• [Problem details]: Everything from the line containing "কিভাবে কেনাকাটা করবেন (135, 1735)" to the close of the listing below should be retyped exactly, and nothing before it.

• [Material for the task]:
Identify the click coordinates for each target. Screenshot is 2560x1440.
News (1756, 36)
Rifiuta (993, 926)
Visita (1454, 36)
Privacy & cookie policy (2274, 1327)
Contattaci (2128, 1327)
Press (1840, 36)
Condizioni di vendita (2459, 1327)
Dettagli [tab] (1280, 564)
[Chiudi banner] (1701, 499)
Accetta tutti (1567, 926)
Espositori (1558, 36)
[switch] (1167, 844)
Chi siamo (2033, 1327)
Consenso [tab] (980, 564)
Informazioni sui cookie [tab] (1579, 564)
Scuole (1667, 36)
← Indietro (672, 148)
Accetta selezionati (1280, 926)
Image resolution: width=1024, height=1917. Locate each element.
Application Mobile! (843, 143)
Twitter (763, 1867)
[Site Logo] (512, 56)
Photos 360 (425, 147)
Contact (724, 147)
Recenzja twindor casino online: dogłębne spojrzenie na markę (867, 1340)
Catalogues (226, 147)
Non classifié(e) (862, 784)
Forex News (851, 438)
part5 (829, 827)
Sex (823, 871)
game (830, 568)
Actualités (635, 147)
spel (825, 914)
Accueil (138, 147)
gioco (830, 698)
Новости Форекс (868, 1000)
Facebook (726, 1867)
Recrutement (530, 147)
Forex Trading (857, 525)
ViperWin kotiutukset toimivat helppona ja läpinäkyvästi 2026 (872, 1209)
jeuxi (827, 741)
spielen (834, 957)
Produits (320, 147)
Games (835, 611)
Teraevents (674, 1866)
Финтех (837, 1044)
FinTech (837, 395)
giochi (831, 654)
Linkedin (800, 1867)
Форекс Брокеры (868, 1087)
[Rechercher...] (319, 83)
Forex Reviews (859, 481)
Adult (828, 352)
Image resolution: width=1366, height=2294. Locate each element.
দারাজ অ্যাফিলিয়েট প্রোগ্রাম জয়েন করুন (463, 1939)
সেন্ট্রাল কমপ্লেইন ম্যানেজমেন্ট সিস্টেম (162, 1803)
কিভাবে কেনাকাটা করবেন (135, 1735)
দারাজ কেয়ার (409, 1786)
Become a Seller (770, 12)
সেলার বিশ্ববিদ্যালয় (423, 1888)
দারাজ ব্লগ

• [Response to this exercise]:
কিভাবে কেনাকাটা করবেন (135, 1735)
দারাজ কেয়ার (409, 1786)
Become a Seller (770, 12)
সেলার বিশ্ববিদ্যালয় (423, 1888)
দারাজ ব্লগ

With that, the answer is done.